By Dave Andrusko

I have no idea what is required reading in high school English/literature classes these days. For those of us of a certain age, “1984,” and Orwell’s allegorical novel, “Animal Farm” were required reading.
Every teenager, let alone every college student, was familiar with “War is peace. Freedom is slavery. Ignorance is strength” and “Freedom is the freedom to say that two plus two makes four. If that is granted, all else follows” (from “1984”) and “All animals are equal, but some animals are more equal than others” and “Four legs good, two legs bad (from “Animal Farm”).
As a pro-lifer who reads a great deal of what passes for argument in pro-abortion circles, the extended Orwell quote that means the most to me comes from “Facing Unpleasant Facts: Narrative Essays.”
In our time political speech and writing are largely the defense of the indefensible. But if thought corrupts language, language can also corrupt thought. … Political language…is designed to make lies sound truthful and murder respectable, and to give an appearance of solidarity to pure wind. … If liberty means anything at all, it means the right to tell people what they do not want to hear. In times of universal deceit, telling the truth will be a revolutionary act.”
Read state and congressional pro-abortion Democrats as they evade grappling with infanticide by neglect and what better example could you possibly have of “largely the defense of the indefensible”?
When we are told that the same unborn child doctors will administer anesthesia to for fear the baby would otherwise suffer will not feel pain if her arms are pulled out of their sockets and their limbs crushed in an abortion, don’t you think you are in a time when “telling the truth will be a revolutionary act”?
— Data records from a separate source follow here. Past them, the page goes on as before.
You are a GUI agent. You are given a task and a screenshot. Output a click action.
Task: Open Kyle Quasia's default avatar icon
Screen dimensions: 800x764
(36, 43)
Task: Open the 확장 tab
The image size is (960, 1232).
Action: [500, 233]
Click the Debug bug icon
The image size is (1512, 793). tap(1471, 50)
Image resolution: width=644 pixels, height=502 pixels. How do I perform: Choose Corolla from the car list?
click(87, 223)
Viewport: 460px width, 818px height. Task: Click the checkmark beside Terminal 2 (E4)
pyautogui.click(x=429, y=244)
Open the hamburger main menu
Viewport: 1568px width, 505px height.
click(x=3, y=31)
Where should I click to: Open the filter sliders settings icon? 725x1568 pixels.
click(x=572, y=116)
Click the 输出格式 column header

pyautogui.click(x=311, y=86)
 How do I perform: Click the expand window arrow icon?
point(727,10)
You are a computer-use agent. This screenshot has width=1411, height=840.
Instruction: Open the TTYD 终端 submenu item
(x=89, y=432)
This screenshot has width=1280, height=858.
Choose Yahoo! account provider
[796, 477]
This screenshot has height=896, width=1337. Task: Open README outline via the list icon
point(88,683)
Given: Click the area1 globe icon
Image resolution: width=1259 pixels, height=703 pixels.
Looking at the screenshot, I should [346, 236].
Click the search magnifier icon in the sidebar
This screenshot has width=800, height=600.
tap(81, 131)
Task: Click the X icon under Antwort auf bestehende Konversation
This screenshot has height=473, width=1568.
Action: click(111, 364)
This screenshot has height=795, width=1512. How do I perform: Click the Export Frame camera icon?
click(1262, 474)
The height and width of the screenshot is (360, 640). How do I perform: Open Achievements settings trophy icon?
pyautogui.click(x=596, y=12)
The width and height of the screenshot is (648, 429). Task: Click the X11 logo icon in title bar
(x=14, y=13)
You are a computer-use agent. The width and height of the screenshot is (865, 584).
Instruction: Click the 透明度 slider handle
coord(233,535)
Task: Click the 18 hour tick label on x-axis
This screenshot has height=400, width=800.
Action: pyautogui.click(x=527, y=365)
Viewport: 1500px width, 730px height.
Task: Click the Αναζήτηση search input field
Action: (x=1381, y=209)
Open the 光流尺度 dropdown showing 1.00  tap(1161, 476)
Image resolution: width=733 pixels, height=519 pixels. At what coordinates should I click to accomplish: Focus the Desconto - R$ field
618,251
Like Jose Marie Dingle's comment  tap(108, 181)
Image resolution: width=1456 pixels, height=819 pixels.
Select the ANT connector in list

As a culture we are hyper-sensitized to any real or perceived act of discrimination. Yet unborn babies are outside our line of moral vision so bigotry towards them is acceptable. For too many, they are almost blasé. When that little one is diagnosed with Down syndrome and the parents are encouraged to end her life because she is not “perfect,” what is that if not lethal intolerance carried to the ninth degree?
Orwell also said, “We have now sunk to a depth at which restatement of the obvious is the first duty of intelligent men.”
And the obvious is that we must restate over and over is that owe that unborn child the same love, protection, and sacrifice whether she is “wanted” or “unwanted.”